WHAT THIS TASK INVOLVES
Among the records, which lines include "Directo"? List them.

==== THE RECORDS

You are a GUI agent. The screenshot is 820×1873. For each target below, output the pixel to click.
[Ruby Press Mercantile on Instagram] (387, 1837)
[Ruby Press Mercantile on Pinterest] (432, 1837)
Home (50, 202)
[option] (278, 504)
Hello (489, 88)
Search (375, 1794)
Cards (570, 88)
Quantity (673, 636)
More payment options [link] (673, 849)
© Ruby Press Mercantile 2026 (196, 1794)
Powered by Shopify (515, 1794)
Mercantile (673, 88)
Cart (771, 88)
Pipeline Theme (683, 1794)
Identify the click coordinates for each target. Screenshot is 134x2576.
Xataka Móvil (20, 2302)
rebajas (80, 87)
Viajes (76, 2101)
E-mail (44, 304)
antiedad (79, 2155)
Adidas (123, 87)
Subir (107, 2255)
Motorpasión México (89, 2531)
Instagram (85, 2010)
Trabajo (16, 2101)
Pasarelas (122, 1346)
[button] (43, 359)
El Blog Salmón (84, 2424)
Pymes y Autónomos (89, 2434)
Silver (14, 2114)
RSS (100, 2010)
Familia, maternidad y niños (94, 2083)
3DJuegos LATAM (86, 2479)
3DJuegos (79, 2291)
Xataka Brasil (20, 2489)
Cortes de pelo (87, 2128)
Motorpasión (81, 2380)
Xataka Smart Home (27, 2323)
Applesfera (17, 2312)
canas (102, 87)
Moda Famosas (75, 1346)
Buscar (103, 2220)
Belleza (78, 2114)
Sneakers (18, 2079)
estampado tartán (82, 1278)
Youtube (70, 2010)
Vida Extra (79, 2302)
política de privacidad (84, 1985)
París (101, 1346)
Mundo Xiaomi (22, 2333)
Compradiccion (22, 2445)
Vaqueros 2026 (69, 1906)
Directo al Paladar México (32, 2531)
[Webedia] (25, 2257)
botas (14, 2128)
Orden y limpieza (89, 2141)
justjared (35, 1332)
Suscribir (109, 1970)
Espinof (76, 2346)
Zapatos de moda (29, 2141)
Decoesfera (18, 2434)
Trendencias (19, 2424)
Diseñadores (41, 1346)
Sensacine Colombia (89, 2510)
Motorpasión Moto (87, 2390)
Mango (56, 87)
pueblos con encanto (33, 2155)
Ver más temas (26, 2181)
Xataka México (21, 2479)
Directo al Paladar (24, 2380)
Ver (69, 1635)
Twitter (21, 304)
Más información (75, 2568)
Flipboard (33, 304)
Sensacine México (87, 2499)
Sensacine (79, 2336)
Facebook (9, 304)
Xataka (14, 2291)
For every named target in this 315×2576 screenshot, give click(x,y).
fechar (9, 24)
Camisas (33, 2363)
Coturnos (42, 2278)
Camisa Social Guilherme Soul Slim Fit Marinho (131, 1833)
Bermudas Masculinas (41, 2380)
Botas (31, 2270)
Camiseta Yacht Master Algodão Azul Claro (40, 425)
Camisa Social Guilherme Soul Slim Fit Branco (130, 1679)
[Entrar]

========

FINISHED TASK
Directo al Paladar México (32, 2531)
Directo al Paladar (24, 2380)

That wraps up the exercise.